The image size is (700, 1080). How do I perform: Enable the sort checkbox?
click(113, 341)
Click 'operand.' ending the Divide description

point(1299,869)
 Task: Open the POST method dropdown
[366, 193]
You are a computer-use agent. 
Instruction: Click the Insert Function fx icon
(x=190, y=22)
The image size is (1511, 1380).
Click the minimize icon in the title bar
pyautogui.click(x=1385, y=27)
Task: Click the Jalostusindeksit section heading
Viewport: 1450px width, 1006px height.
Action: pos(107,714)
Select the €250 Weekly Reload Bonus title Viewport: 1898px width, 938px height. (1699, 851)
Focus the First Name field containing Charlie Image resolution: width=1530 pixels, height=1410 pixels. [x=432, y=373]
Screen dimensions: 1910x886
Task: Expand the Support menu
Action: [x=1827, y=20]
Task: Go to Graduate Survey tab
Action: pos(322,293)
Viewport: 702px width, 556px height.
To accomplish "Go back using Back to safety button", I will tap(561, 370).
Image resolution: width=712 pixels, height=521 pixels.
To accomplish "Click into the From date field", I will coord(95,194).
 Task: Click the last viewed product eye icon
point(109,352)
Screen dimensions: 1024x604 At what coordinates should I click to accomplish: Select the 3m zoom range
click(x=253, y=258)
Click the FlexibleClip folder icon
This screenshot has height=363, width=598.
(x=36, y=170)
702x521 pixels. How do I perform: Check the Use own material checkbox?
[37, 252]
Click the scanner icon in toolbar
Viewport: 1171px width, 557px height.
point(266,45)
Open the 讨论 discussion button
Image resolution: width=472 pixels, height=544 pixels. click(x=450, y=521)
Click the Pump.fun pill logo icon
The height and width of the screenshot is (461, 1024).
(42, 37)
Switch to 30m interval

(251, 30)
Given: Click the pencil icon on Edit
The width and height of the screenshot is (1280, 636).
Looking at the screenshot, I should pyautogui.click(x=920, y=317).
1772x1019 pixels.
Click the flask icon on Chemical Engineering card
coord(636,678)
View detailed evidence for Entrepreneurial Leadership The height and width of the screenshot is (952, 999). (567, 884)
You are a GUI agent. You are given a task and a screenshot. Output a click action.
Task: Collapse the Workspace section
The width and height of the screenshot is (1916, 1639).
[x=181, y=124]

━━━━━━━━━━━━━━━━━━━━

--- What this task involves ---
Tell how many lines in the data include the string "will". Reply with the number and no other text.

--- Response area ---
2